AMERICAN COAL CO. ET AL.



Appeal from the District Court of the United States for the Southern District of Indiana, Indianapolis Division; Robert C. Baltzell, Judge.

Author: Alschuler

Before ALSCHULER, EVANS, and SPARKS, Circuit Judges.

ALSCHULER, Circuit Judge.

The appeal is from a decree awarding appellees an injunction as prayed in their bill. The suit was brought by 23 nonresident producers and sellers of coal known as "Pocahontas" coal against 18 retail dealers in coal at Indianapolis, Ind., to restrain them from handling or selling coal to which a name is given containing the word "Pocahontas," unless the coal is produced in the Pocahontas coal field as described in the bill, and possesses the properties of "Pocahontas" coal as in the bill alleged.

The bill charges, and the court found, and the evidence abundantly sustains the finding, that Pocahontas coal is a semibituminous, low volatile, smokeless coal, produced exclusively in the Pocahontas coal field, specifically described in the bill, and shown by the evidence to be certain portions of named counties in Virginia and West Virginia, served by certain named railroads; that such coal possesses properties which make it particularly valuable for steam, domestic, and by-product uses, and that nowhere else is produced coal of like properties and value; that since 1883, when the production of such coal began, its use has constantly and rapidly increased, with constantly increasing market, reaching in 1929 nearly 30,000,000 tons -- all produced in said field, and all sold under the name of "Pocahontas" coal; and that in Indianapolis there has for many years been a large and valuable trade in this coal, aggregating many thousands of tons annually. It was further alleged and shown that defendants were advertising and offering for sale various coals of a grade inferior to Pocahontas, and not produced in the Pocahontas coal field, under such names as "Semi-Pocahontas," "Pocahontas Fractured," "Banner Pocahontas," and "Wonder Pocahontas," the last named being the name under which appellant was advertising and selling coal. It was alleged and shown that this practice of the defendants tended to induce the buying public to believe that the coal thus offered and sold under such names was in fact genuine Pocahontas coal, produced in the Pocahontas coal field, and that thereby the public was and would continue to be deceived, and the plaintiffs, and others engaged in producing and selling genuine Pocahontas coal, be greatly and irreparably damaged.

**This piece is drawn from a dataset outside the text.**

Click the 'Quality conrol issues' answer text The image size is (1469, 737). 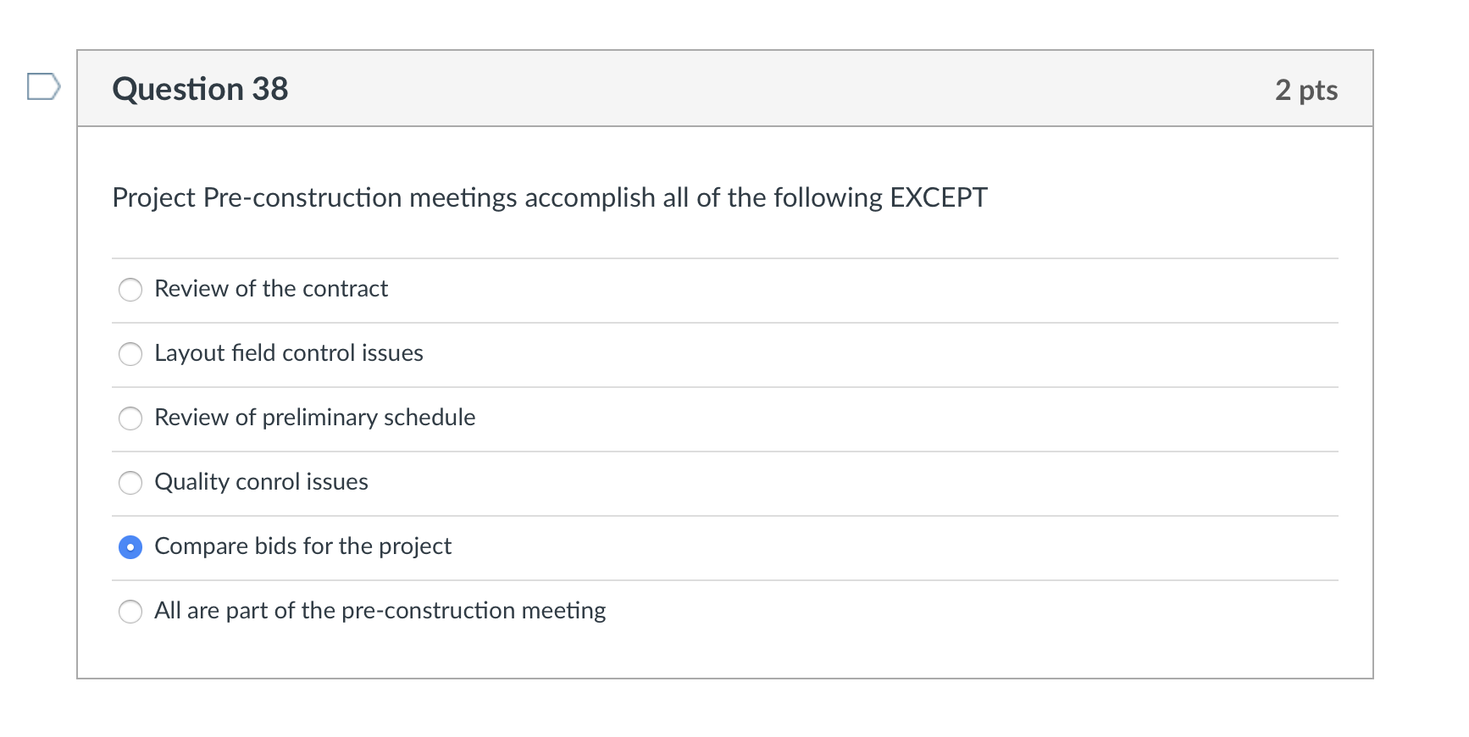261,482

The decree ran against the employment of the word "Pocahontas" by any of the defendants in the sale of any coal which was not produced in the Pocahontas field and did not have the properties described. Appellant secured an order of severance, and alone prosecutes the appeal.

These allegations of the bill, and the court's findings sustaining them, were so indubitably sustained at the hearing that we do not feel called upon to discuss the evidence.

The contentions of appellant are set forth in a voluminous brief under eight heads and twenty-eight subheads, and it goes without saying that not all of these require discussion.

It is contended that the court had no jurisdiction over the subject-matter because the statutory amount does not appear to be involved. It was alleged that by defendants' conduct plaintiffs have been damaged more than $3,000. Beyond this it appears that each of the plaintiffs had built up a large trade in Indianapolis in genuine Pocahontas coal -- collectively, from 20,000 to 30,000 tons monthly for a number of years next prior to the filing of the bill. If it appears anywhere in the record that the jurisdictional amount is involved, it will satisfy the statutory requirement. United States v. Trans-Missouri Freight Ass'n, 166 U.S. 290, 17 S. Ct. 540, 41 L. Ed. 1007; Leitch v. City of Chicago, 41 F.2d 728 (C.C.A. 7); Lee Line Steamers v. Robinson, 232 F. 417 (C.C.A.).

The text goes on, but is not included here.